Strategic Mergers and Acquisitions: Advised strategic acquirers and target emerging growth and venture-backed companies as lead outside IP counsel on hundreds of mergers and acquisitions and related integration matters, spanning various industries. Representative deals include: 

  • Advised TA Associates in its acquisition of the Association & Events and Nonprofit Solutions divisions from Community Brands to create a new strategic platform, Momentive Software, a provider of cloud-based software that powers mission-driven associations and nonprofit organizations.
  • Advised Chargepoint, an EV charging infrastructure provider, in its SPAC transaction with Switchback Energy Acquisition Corporation.*
  • Advised Coupa Software on various acquisitions of software targets, including its $1.5 billion acquisition of Llamasoft, a supply-chain management provider and its acquisition of ConnXus, a supplier diversity management company.*
  • Advised Kenna Security, Inc., a vulnerability management software provider, in its sale to Cisco Systems, Inc.*
  • Advised Arctic Wolf Networks in its acquisition of Rank Software, a cybersecurity analytics platform.*
  • Advised Hims & Hers Health, Inc. in its acquisition of YoDerm, Inc., an online pharmaceutical company.*
  • Advised GIPHY and CTRL-Labs in acquisitions by Facebook (Meta).*
  • Advised CrowdTwist, a customer loyalty brand startup, and Moat, Inc., a digital ad tracking company, in sales to Oracle.*
  • Advised Npm, Inc., a JavaScript developer, and Semmle, Inc., a software engineering analytics company, in sales to GitHub/Microsoft.*
  • Advised a software and data aggregator company in its strategic sale to Google.*
  • Advised Managed by Q, an office management platform, and Conductor, a search engine optimization platform, in sales to WeWork.*
  • Advised Souq.com, an e-commerce platform, in its sale to Amazon.*

Licensing and Commercial Transactions

Leads complex commercial and licensing agreements in the technology industry, with expertise in structuring, drafting and negotiating a wide range of strategic partnerships and transactions, including cross-border transactions, joint ventures, partnering arrangements, strategic alliances and other collaborations. Assists early-stage companies in navigating IP and commercial issues to achieve growth and commercial objectives. Advises clients on the development and commercialization of key technology and products involving software, data and services.

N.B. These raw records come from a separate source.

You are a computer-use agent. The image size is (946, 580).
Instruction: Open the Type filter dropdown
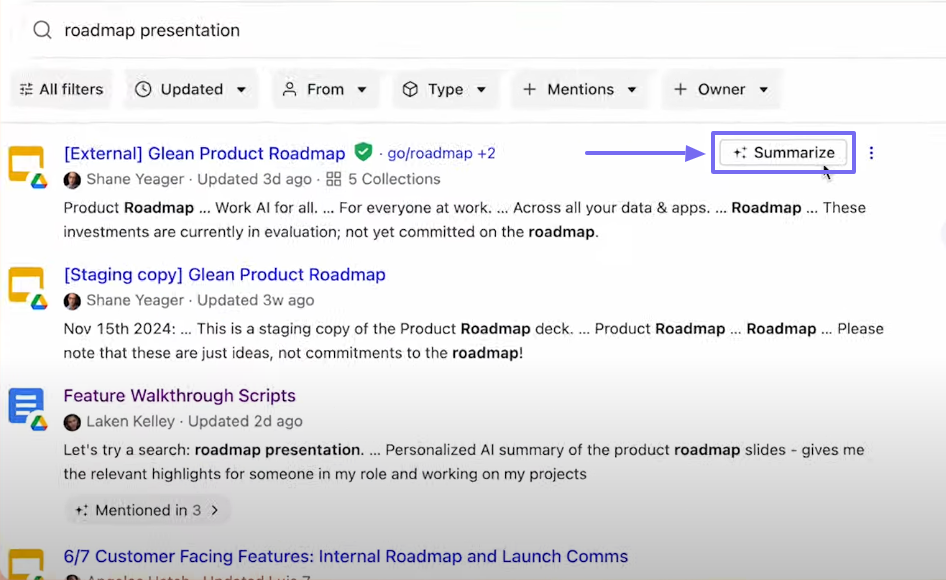(x=446, y=89)
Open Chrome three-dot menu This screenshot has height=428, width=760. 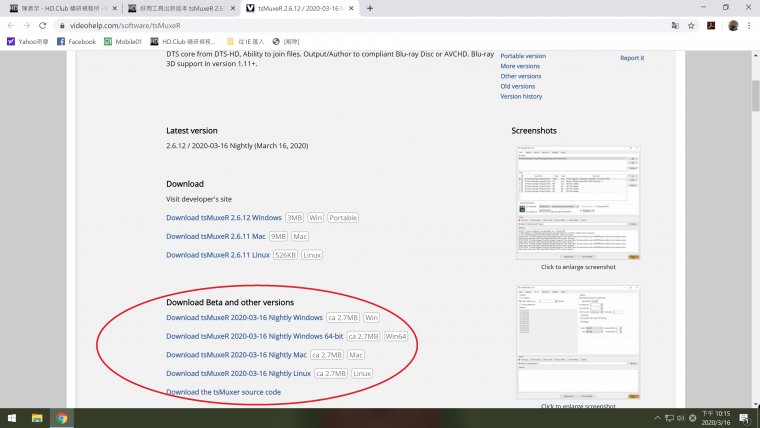(x=750, y=25)
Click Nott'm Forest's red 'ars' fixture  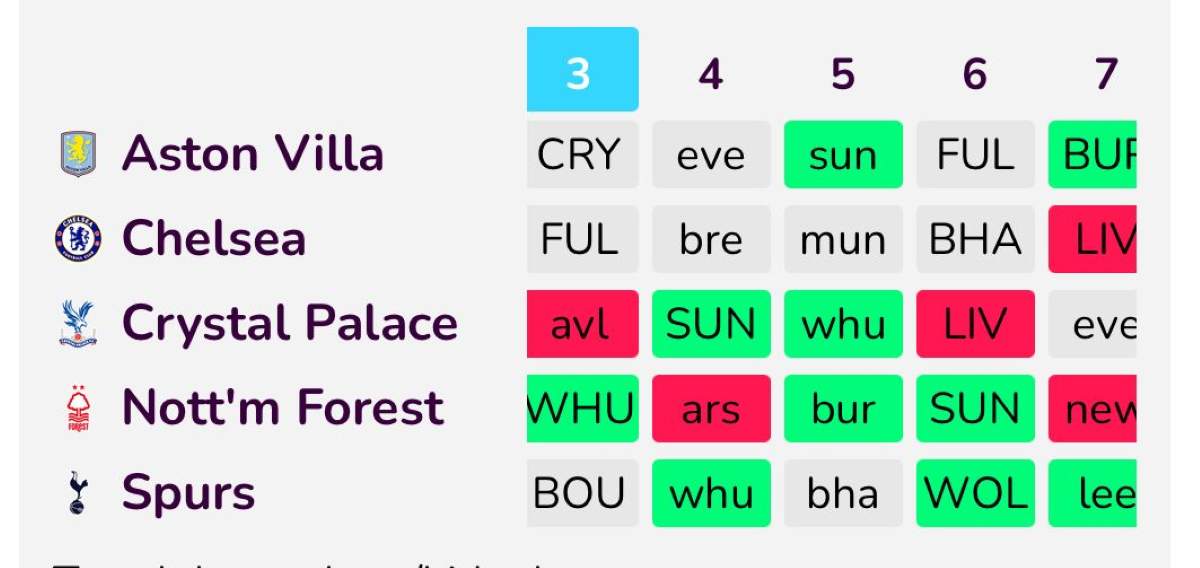tap(711, 408)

Representative deals include:

  • Represented Fidelity Investments in its joint venture with Vanguard, Alight Solutions and Retirement Clearinghouse, LLC to create a consortium of workplace retirement plan recordkeepers to offer autoportability services.
  • Represents Aitia (fka GNS Healthcare), an AI company that uses drug/patient models to simulate drug or disease behaviors to identify drug candidates and targets, with commercial agreements and collaborations.

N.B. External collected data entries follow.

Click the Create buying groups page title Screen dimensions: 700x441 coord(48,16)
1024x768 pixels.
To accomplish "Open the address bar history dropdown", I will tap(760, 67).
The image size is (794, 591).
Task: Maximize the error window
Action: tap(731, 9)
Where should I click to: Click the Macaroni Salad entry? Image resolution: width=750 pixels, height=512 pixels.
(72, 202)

  • Represented Vayu Robotics in complex license and collaboration agreements.
  • Advises companies in connection with digital asset custody and on blockchain, non-fungible tokens and cryptocurrency.
  • Represented TPG Capital:
    • in its acquisition of ClaimsXten, Change Healthcare’s claims payment and editing business; and
    • its portfolio company Wind River, a global leader in delivering software for mission-critical intelligent systems, in the sale of Wind River to Aptiv.

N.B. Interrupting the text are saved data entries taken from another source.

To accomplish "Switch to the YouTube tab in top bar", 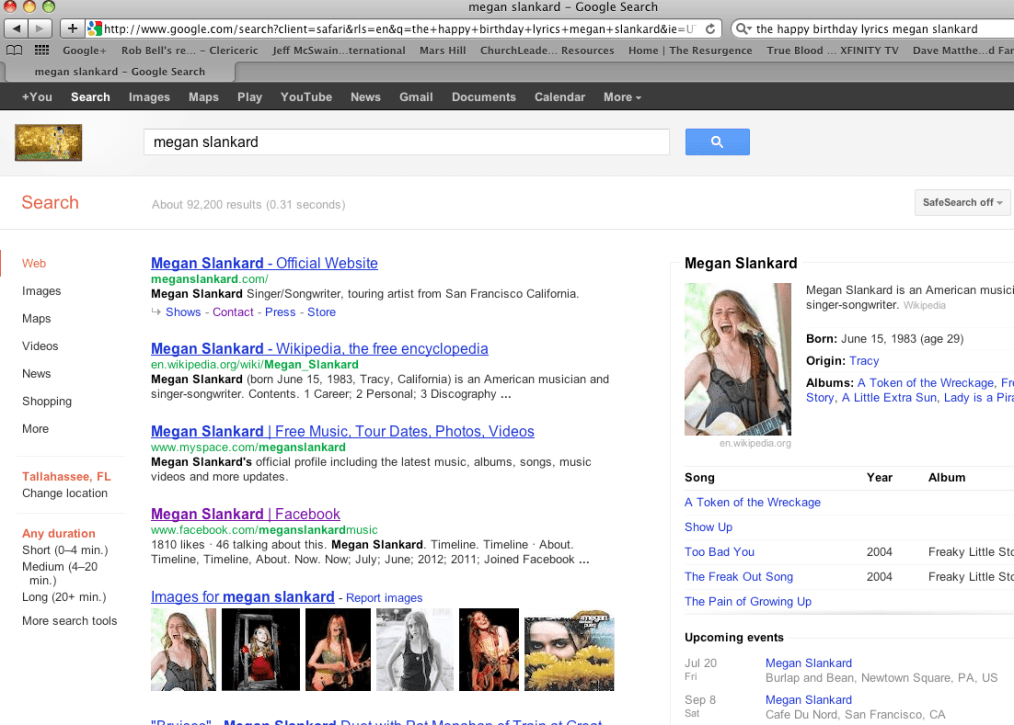I will 306,97.
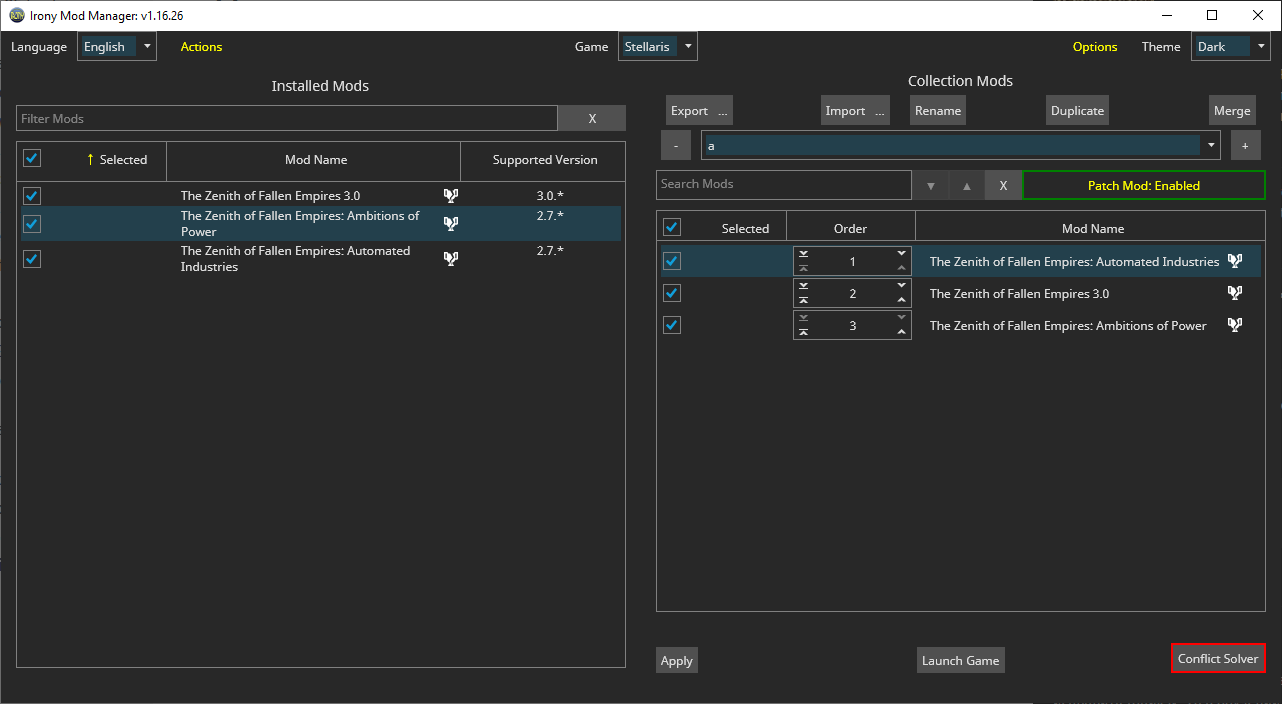Remove current collection using minus button
This screenshot has width=1282, height=704.
(676, 145)
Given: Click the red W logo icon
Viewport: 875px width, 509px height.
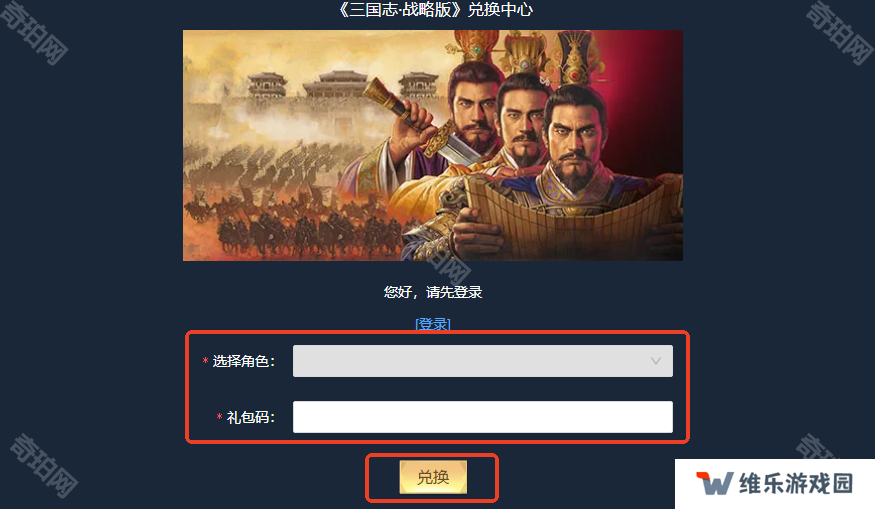Looking at the screenshot, I should click(714, 483).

    • and its portfolio company WellSky Corporation, a health and community care technology company:
      • in its acquisition of The Corridor Group from HealthEdge Investment Partners;
      • in an add-on acquisition of Curaspan Health Group, a healthcare IT company; and
      • in its acquisition of Careport, a care coordination software company that connects health care providers and payers, from Allscripts.
  • Represents various private equity firms and their portfolio companies on commercial transactions, licensing, and other IP issues.